O PÃO NOSSO
O pão nosso, que era de cada dia, amanheceu hoje mais
amargo e mais sovado pelos sábios da nossa finança. Abatumado
na nossa paciência secular, seu ingrediente mais sofrido ainda é
o nosso suor, que agora teremos de verter alguns centavos mais ao pé
dos balcões soberanos e insensíveis
Uma vez um poeta cantou que a gente devia subir/subir/até sentir/gosto de lua.
Sonho de poeta, e que o homem aparecia subindo em perfeição até um céu melhor.
Pois hoje o sonho está sendo realizado pelos miraculosos padeiros, que a luz
das lâmpadas amassam esse pão, cuja figura já tem alguma coisa de lunar.

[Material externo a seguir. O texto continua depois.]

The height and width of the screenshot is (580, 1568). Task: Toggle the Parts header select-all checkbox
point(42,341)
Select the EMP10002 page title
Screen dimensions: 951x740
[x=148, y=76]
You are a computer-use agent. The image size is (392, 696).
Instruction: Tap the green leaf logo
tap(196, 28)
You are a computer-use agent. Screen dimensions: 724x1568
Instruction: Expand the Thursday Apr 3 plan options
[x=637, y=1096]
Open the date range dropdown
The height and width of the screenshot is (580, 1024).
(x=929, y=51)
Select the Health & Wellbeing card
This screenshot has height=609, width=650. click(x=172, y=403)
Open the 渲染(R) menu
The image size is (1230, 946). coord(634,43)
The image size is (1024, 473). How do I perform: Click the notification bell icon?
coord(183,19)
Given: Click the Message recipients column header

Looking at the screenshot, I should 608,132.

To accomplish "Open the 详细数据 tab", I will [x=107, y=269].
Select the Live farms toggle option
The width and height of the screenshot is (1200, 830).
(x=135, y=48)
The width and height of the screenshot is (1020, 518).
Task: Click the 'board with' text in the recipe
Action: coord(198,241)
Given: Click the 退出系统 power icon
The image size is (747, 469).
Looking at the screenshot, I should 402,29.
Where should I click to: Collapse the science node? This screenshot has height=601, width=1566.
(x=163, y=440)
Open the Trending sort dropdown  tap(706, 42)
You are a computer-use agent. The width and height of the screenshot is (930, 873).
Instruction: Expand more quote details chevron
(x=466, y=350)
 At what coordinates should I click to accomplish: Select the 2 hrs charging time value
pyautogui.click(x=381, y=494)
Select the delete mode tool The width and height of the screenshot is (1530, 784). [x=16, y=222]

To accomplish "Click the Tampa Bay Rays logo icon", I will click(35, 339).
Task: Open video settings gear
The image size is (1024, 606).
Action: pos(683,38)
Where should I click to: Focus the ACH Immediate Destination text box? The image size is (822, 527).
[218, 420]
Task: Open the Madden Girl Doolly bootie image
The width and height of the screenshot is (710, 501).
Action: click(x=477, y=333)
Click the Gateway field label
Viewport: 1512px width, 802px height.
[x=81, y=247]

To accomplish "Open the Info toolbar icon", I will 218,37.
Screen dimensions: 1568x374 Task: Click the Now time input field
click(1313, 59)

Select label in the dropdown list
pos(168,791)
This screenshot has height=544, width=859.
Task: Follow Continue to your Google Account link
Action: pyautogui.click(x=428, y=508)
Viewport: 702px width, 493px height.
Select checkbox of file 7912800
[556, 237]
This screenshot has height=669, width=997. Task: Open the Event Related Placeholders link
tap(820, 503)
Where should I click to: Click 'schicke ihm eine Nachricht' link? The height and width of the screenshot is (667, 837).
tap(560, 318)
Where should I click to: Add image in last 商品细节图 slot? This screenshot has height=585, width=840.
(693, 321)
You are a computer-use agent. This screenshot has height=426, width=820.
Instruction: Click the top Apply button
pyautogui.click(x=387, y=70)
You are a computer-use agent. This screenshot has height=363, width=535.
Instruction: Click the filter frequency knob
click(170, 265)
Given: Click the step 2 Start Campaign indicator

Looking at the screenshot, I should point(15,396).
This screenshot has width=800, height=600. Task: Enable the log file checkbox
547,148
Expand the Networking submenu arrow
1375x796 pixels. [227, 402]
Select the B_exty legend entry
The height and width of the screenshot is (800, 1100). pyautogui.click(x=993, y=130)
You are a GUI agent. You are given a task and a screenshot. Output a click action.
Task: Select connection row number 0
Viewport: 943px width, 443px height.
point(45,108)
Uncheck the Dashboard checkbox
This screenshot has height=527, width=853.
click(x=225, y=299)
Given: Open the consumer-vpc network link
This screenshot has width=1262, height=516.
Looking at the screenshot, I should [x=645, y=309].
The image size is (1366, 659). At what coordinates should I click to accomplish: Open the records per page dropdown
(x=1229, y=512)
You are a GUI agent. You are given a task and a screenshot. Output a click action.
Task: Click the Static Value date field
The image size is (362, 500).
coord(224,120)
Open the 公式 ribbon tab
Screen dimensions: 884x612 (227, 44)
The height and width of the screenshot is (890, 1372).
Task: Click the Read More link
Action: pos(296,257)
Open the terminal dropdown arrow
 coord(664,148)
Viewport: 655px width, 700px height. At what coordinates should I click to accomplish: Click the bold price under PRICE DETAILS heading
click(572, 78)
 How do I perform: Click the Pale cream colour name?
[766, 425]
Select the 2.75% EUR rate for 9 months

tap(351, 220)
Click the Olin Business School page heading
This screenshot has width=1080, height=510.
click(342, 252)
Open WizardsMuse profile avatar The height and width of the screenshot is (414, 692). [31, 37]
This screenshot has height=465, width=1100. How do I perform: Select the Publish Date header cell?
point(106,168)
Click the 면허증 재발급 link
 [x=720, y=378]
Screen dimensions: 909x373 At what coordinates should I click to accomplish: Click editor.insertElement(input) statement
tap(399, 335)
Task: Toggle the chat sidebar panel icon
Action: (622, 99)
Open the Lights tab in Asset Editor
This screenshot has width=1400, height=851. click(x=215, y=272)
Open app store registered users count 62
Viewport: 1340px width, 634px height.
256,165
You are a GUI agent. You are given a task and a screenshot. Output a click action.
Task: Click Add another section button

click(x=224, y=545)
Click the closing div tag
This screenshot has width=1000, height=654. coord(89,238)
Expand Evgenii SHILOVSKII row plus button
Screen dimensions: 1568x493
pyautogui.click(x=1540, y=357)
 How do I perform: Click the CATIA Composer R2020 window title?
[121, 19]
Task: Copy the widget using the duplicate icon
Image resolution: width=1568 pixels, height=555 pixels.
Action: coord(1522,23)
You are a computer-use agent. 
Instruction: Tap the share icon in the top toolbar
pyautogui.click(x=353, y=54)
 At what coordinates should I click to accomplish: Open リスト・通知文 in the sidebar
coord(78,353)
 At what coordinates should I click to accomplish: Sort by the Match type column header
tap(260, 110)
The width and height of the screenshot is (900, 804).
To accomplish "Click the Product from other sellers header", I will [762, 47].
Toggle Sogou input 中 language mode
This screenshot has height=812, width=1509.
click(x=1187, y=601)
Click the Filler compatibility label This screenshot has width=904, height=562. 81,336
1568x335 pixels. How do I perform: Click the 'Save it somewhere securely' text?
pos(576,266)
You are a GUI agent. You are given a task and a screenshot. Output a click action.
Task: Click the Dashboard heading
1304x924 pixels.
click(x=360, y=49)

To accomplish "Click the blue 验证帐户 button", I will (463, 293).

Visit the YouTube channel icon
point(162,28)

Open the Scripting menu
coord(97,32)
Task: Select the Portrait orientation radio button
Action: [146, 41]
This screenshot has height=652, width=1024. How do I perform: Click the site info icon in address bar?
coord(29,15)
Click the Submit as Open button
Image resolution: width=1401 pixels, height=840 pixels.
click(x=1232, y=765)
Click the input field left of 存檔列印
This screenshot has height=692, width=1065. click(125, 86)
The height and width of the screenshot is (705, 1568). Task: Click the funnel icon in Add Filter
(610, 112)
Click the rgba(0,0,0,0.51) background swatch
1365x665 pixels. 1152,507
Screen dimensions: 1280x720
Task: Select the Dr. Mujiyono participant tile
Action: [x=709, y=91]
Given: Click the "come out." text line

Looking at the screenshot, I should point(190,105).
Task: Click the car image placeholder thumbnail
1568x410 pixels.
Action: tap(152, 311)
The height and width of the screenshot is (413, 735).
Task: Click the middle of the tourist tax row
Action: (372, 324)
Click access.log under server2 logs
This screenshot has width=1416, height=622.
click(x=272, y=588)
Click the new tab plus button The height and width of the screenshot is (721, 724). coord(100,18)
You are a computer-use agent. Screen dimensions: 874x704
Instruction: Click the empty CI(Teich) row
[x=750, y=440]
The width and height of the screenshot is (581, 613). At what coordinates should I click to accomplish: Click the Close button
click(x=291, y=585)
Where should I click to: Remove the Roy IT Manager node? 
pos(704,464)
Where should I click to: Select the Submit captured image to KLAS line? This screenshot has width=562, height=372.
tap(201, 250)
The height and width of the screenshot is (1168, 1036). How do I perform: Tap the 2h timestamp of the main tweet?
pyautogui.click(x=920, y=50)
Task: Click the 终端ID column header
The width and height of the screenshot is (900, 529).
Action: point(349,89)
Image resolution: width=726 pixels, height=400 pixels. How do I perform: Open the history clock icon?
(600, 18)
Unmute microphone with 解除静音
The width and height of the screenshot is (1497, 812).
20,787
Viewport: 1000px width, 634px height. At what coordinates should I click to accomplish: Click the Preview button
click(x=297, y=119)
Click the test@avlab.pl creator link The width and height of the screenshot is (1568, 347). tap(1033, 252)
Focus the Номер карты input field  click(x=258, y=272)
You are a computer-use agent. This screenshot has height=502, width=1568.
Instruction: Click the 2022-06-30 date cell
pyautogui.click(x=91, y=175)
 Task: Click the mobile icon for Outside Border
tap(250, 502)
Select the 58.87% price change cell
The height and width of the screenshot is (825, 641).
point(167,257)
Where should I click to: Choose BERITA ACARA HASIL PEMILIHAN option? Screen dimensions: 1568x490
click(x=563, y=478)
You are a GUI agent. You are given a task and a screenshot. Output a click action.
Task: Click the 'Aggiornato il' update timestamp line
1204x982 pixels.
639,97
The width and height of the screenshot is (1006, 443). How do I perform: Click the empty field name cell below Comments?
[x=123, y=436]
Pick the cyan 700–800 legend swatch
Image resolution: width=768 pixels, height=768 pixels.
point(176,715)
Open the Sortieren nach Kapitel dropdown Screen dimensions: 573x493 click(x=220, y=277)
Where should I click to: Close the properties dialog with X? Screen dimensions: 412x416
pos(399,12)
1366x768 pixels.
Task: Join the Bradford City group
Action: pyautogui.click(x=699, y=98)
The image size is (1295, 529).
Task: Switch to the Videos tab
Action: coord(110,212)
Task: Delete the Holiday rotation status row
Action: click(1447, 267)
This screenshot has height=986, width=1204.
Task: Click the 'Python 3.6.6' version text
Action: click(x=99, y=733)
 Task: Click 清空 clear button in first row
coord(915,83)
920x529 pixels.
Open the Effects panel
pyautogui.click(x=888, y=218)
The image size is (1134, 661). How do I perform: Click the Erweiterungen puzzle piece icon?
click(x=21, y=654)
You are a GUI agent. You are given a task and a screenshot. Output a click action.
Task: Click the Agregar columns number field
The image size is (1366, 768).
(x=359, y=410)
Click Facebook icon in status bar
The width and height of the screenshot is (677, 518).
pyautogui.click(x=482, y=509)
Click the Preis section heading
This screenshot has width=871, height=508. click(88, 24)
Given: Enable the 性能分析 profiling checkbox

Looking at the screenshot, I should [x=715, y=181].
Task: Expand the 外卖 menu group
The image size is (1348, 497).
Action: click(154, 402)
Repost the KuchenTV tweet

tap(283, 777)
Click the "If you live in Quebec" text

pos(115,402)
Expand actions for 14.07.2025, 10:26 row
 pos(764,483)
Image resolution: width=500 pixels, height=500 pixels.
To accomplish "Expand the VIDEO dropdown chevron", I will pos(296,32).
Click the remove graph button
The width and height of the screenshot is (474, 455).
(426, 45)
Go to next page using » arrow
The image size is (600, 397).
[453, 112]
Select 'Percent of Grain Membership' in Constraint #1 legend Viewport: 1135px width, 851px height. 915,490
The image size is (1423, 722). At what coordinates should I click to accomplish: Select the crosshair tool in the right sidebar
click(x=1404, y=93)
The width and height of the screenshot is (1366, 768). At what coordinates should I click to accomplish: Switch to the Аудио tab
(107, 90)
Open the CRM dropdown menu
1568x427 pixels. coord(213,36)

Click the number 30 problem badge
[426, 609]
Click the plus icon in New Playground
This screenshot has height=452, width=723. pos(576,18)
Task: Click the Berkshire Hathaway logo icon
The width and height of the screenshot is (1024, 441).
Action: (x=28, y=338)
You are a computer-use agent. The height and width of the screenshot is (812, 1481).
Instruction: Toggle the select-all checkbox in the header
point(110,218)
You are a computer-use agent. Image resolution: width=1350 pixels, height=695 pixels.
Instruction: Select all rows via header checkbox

Desde o centro da mesa, exige meu tributo sentimental, bem na hora em que um
fio de sol corta-o em fatias. Peço perdão ao Vietname, do Sul ou do Norte,
porque não posso abstrair a imagem enorme do pão e sofrer com sua gente cujo
arroz deve estar morrendo nos pântanos, porque as bombas não deixam tempo para
a colheita . Perdão ao Vietname, de gente que paga o miserável preço de viver
em terras cobiçadas. Mas não posso fugir ao fascínio do pão, meu confidente
matinal.
A solidariedade encurta os caminhos do mundo, eu sei, mas agora penso em mim. Sei também que a Ernestina roubou um vestido bonito, guardou na bolsa o perfume que sobrou do banho e saiu para agradar seu amiguinho. A polícia, que nada entende de amor, roubou a mágica do encontro, mas foi bem feito: assim aquele fulano aprende a gostar da Ernestina até maltrapilha. Muitas coisas aconteceram, eu sei, mas o pão está no centro da mesa como um pequeno deus, exigindo meu tributo.